- _What you are asked to do_: Rewrite all of the data below, substituting "Preferences" for each occurrence of "Settings" and leaving everything else unchanged.

- _Task inputs_:
-=-=-
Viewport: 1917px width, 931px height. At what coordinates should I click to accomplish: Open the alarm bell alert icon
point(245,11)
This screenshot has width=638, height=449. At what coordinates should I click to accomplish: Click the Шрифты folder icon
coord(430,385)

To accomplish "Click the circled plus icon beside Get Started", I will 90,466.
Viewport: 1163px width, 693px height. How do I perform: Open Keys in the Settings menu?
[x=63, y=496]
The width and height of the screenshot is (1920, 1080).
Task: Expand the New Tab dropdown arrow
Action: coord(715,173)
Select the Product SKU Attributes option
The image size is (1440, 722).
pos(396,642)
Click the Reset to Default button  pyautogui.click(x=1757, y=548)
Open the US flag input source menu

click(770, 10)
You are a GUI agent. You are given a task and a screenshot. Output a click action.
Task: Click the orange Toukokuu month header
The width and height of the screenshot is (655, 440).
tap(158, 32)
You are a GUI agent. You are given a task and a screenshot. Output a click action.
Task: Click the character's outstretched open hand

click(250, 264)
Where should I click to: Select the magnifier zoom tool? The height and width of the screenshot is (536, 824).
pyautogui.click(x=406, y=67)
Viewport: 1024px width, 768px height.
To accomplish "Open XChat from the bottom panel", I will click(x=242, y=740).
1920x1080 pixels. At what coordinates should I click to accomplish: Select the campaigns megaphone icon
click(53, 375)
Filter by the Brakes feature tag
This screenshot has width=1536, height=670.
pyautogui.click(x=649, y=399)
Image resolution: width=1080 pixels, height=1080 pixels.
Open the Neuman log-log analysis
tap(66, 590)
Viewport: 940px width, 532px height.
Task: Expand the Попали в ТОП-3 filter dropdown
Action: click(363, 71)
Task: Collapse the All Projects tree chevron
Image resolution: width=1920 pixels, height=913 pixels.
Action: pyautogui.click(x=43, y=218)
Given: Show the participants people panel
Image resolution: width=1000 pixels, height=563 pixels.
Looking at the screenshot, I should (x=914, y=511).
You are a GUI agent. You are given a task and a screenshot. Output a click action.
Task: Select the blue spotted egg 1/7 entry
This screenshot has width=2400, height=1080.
-=-=-
- _Exercise result_:
Viewport: 1917px width, 931px height. At what coordinates should I click to accomplish: Open the alarm bell alert icon
point(245,11)
This screenshot has width=638, height=449. At what coordinates should I click to accomplish: Click the Шрифты folder icon
coord(430,385)

To accomplish "Click the circled plus icon beside Get Started", I will 90,466.
Viewport: 1163px width, 693px height. How do I perform: Open Keys in the Preferences menu?
[x=63, y=496]
The width and height of the screenshot is (1920, 1080).
Task: Expand the New Tab dropdown arrow
Action: coord(715,173)
Select the Product SKU Attributes option
The image size is (1440, 722).
pos(396,642)
Click the Reset to Default button  pyautogui.click(x=1757, y=548)
Open the US flag input source menu

click(770, 10)
You are a GUI agent. You are given a task and a screenshot. Output a click action.
Task: Click the orange Toukokuu month header
The width and height of the screenshot is (655, 440).
tap(158, 32)
You are a GUI agent. You are given a task and a screenshot. Output a click action.
Task: Click the character's outstretched open hand

click(250, 264)
Where should I click to: Select the magnifier zoom tool? The height and width of the screenshot is (536, 824).
pyautogui.click(x=406, y=67)
Viewport: 1024px width, 768px height.
To accomplish "Open XChat from the bottom panel", I will click(x=242, y=740).
1920x1080 pixels. At what coordinates should I click to accomplish: Select the campaigns megaphone icon
click(53, 375)
Filter by the Brakes feature tag
This screenshot has width=1536, height=670.
pyautogui.click(x=649, y=399)
Image resolution: width=1080 pixels, height=1080 pixels.
Open the Neuman log-log analysis
tap(66, 590)
Viewport: 940px width, 532px height.
Task: Expand the Попали в ТОП-3 filter dropdown
Action: click(363, 71)
Task: Collapse the All Projects tree chevron
Image resolution: width=1920 pixels, height=913 pixels.
Action: pyautogui.click(x=43, y=218)
Given: Show the participants people panel
Image resolution: width=1000 pixels, height=563 pixels.
Looking at the screenshot, I should (x=914, y=511).
You are a GUI agent. You are given a task and a screenshot. Output a click action.
Task: Select the blue spotted egg 1/7 entry
This screenshot has width=2400, height=1080.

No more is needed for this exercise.